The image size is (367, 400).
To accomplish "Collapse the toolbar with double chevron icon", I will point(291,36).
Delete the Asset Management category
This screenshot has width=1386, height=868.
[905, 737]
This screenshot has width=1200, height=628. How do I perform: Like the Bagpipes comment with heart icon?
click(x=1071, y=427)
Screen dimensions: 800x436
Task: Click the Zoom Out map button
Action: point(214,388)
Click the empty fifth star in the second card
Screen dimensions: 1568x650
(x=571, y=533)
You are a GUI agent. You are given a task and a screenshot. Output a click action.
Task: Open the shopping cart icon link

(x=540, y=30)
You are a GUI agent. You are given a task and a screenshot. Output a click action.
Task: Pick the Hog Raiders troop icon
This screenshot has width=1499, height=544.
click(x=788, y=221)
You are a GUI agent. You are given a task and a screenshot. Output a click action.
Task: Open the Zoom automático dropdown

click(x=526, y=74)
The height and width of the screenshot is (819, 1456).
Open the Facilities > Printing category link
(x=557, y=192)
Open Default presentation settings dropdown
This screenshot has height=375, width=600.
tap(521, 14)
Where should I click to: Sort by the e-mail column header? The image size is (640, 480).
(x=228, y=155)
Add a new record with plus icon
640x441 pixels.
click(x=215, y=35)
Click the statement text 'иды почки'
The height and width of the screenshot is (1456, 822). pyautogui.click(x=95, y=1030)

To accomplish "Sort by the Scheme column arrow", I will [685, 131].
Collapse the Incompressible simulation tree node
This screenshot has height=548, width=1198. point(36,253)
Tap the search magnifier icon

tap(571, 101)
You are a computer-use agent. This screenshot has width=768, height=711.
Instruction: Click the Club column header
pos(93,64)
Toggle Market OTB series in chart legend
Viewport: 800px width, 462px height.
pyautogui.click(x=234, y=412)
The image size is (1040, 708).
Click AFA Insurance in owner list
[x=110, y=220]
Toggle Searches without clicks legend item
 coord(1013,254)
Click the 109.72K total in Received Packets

Try it: The full set of entries must be transcribed exactly.

Exercise result:
The image size is (367, 400).
To accomplish "Collapse the toolbar with double chevron icon", I will point(291,36).
Delete the Asset Management category
This screenshot has width=1386, height=868.
[905, 737]
This screenshot has width=1200, height=628. How do I perform: Like the Bagpipes comment with heart icon?
click(x=1071, y=427)
Screen dimensions: 800x436
Task: Click the Zoom Out map button
Action: point(214,388)
Click the empty fifth star in the second card
Screen dimensions: 1568x650
(x=571, y=533)
You are a GUI agent. You are given a task and a screenshot. Output a click action.
Task: Open the shopping cart icon link

(x=540, y=30)
You are a GUI agent. You are given a task and a screenshot. Output a click action.
Task: Pick the Hog Raiders troop icon
This screenshot has width=1499, height=544.
click(x=788, y=221)
You are a GUI agent. You are given a task and a screenshot. Output a click action.
Task: Open the Zoom automático dropdown

click(x=526, y=74)
The height and width of the screenshot is (819, 1456).
Open the Facilities > Printing category link
(x=557, y=192)
Open Default presentation settings dropdown
This screenshot has height=375, width=600.
tap(521, 14)
Where should I click to: Sort by the e-mail column header? The image size is (640, 480).
(x=228, y=155)
Add a new record with plus icon
640x441 pixels.
click(x=215, y=35)
Click the statement text 'иды почки'
The height and width of the screenshot is (1456, 822). pyautogui.click(x=95, y=1030)

To accomplish "Sort by the Scheme column arrow", I will [685, 131].
Collapse the Incompressible simulation tree node
This screenshot has height=548, width=1198. point(36,253)
Tap the search magnifier icon

tap(571, 101)
You are a computer-use agent. This screenshot has width=768, height=711.
Instruction: Click the Club column header
pos(93,64)
Toggle Market OTB series in chart legend
Viewport: 800px width, 462px height.
pyautogui.click(x=234, y=412)
The image size is (1040, 708).
Click AFA Insurance in owner list
[x=110, y=220]
Toggle Searches without clicks legend item
 coord(1013,254)
Click the 109.72K total in Received Packets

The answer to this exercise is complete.